Section II. The board shall adopt a system for evaluating on an annual basis the performance of both public school districts and individual public schools. With respect to individual schools, the system shall include instruments designed to assess the extent to which schools and districts succeed in improving or fail to improve student performance, as defined by student acquisition of the skills, competencies and knowledge called for by the academic standards and embodied in the curriculum frameworks established by the board pursuant to sections one D and one E in the areas of mathematics, science and technology, history and social science, English, foreign languages and the arts…

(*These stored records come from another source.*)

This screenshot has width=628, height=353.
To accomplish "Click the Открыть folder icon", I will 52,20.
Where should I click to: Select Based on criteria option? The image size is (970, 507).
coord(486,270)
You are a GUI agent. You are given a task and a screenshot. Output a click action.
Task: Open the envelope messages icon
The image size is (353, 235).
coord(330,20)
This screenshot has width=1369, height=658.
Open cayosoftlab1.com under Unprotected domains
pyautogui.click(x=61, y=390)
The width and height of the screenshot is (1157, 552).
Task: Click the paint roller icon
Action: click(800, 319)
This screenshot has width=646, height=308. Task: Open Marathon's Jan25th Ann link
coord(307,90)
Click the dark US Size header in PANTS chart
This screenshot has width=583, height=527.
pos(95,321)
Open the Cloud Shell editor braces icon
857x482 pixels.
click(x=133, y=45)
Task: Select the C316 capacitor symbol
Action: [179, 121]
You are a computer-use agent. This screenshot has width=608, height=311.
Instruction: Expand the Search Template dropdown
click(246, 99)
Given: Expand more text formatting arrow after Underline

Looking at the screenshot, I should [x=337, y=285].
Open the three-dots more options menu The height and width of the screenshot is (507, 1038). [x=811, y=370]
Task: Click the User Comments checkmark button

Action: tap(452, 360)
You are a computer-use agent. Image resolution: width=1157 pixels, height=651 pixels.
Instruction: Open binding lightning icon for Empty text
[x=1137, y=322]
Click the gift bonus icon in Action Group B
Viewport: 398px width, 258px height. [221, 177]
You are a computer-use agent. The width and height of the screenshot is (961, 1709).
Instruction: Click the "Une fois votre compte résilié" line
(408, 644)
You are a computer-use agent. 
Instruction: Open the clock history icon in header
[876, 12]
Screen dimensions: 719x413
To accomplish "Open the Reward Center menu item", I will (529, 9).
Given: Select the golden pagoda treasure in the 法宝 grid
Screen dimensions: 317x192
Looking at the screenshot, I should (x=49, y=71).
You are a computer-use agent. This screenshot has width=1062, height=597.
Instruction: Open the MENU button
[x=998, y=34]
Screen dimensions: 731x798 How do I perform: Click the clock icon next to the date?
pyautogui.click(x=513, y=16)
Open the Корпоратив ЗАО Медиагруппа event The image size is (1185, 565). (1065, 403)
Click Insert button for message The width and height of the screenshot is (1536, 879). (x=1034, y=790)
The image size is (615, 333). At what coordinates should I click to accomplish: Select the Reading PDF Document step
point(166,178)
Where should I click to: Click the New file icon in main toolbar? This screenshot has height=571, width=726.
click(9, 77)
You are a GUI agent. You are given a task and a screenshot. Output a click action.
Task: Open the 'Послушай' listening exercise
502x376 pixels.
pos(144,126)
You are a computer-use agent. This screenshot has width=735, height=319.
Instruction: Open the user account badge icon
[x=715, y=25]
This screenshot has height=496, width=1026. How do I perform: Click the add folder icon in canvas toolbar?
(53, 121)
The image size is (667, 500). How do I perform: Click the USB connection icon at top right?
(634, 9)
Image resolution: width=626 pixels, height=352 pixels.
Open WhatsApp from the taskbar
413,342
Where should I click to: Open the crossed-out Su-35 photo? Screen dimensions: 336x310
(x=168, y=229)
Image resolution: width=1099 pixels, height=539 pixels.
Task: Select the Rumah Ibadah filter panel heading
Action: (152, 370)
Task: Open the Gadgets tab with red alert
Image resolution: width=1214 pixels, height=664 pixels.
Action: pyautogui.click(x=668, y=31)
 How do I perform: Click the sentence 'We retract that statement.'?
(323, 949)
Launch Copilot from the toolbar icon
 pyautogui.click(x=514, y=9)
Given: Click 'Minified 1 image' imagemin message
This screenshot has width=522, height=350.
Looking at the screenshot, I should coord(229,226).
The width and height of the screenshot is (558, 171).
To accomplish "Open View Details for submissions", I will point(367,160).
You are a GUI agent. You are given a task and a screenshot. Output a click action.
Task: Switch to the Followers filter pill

In addition, comprehensive diagnostic assessment of individual students shall be conducted at least in the fourth, eighth and tenth grades. Said diagnostic assessments shall identify academic achievement levels of all students in order to inform teachers, parents, administrators and the students themselves, as to individual academic performance…

The Commissioner, the Boston School Committee and the interim Superintendent will be in violation of the 1993 Act if BPS adopts PARCC for ELA and math in all lower grade schools, as the grade 4 and 8 requirements of the Reform Act require testing for accountability purposes in those grades.

So, from an educational perspective, the adoption of PARCC for all students in grades 3 to 8 is tantamount to abandoning accountability for the BPS performance.  That’s bad.  But violating provisions of Massachusetts’  Landmark 1993 Education Reform Act, that’s illegal.

A good test question for the Attorney General and the Inspector General: Are you paying attention to minor details like the rule of law?